Ravn's prediction has Jules raising her eyebrows. "Huh." She nods then, because yes, they are on the same page. "I'd like to see more of it," she admits right then and there. "And not just through a Dream. I'd like to learn how to go there and how to come back. Almost the stories I know talk about how it's a place where all sorts of things happen. People fall in love with animals and build a life with them. People ascend to the stars. Just because something is dangerous doesn't mean it's to be avoided at all costs, I think. Sometimes the risk is worth the reward."

"That's the logic I was trying to explain a few times, yes. The one that leads to me perhaps ending up over there some day, when I'm done with this world. Which, I stress, is not a week from now, so don't call the suicide hotline just yet, all right?" Ravn smiles, a little wry. Rumour, in this town, makes it around the world twice before His Dark Majesty gets out of bed.

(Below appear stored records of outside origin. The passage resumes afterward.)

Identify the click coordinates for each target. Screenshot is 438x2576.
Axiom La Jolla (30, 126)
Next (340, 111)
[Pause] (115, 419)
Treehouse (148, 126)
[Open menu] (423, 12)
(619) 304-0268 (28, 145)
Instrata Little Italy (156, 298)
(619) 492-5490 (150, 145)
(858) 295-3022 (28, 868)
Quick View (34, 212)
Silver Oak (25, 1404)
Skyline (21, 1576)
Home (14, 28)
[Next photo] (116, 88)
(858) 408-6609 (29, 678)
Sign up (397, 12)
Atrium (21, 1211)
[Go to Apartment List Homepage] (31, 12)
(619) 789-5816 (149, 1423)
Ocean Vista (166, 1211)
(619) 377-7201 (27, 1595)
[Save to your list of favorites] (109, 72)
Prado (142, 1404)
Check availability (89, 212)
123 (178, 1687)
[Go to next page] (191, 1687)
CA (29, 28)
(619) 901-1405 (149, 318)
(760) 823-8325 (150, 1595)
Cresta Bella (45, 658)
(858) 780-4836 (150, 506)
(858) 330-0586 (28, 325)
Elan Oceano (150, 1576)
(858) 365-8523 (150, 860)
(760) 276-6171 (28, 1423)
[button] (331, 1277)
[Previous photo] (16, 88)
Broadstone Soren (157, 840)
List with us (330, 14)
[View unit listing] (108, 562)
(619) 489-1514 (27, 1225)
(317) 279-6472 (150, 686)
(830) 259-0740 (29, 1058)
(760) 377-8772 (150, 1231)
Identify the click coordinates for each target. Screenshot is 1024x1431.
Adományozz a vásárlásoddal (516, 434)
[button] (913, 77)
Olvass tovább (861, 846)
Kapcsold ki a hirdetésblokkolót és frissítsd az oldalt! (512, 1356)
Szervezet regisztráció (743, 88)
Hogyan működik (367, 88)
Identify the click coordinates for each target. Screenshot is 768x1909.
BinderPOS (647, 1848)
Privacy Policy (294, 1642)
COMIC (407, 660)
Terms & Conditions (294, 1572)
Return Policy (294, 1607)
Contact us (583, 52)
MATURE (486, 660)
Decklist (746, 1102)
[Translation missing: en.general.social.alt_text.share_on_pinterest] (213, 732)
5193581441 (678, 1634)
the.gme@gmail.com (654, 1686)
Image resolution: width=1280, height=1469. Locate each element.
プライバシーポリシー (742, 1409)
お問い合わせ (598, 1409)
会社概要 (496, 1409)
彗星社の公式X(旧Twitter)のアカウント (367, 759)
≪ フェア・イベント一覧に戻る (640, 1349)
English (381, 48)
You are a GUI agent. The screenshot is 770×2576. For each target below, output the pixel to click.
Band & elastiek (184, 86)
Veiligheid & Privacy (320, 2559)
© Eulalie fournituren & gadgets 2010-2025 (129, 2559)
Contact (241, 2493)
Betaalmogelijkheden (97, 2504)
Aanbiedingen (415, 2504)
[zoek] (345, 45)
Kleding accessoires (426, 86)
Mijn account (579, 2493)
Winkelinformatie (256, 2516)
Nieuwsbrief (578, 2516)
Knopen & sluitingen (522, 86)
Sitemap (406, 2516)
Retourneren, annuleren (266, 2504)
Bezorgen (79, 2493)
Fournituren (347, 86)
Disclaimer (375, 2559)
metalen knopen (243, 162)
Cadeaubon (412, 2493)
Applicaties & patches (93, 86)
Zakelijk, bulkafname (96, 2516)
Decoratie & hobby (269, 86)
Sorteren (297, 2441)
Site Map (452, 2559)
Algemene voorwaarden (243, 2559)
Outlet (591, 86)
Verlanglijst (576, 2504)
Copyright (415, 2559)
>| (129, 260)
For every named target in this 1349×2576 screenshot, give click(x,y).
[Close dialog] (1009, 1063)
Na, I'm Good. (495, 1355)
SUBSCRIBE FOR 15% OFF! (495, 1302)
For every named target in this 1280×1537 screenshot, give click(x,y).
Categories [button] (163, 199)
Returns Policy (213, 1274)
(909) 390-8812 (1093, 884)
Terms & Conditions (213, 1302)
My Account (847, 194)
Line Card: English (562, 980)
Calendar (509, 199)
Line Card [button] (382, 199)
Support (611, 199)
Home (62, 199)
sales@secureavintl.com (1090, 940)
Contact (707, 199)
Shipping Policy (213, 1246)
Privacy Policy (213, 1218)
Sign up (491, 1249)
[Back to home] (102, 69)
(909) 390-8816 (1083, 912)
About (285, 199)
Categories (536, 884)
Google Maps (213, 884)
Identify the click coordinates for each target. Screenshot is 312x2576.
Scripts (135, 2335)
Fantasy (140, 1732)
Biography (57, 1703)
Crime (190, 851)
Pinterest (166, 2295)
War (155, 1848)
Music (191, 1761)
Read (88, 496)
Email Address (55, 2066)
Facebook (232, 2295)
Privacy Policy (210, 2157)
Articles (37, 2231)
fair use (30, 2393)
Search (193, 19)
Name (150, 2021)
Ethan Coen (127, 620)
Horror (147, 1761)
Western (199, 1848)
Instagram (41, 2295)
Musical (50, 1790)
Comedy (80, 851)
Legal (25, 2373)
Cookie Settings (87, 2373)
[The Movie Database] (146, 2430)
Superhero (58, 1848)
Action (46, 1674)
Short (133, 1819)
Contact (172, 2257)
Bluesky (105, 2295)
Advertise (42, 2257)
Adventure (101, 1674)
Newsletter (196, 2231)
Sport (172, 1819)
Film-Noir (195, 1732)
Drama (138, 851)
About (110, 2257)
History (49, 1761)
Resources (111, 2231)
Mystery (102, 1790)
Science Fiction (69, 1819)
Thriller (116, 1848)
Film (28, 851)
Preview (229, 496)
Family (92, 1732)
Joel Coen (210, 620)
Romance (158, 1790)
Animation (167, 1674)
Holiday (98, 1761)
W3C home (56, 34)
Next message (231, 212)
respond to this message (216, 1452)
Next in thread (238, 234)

He sips his coffee and looks at Jules over the rim. "I'm kind of -- experimenting with it. Trying to learn how to move over there and back. Rosencrantz can do it, and according to him, so can I. It's a lot to wrap my mind around -- I've always been able to move little things, now I can fold dimensions? It's a trip for sure."

Is it any wonder Jules tries to keep mum on aspects of her personal life, given how quickly rumor spreads? As of tomorrow, people will likely be saying Ravn has already disappeared for good, leaving one sad Kitty Pryde to yowl at the moon.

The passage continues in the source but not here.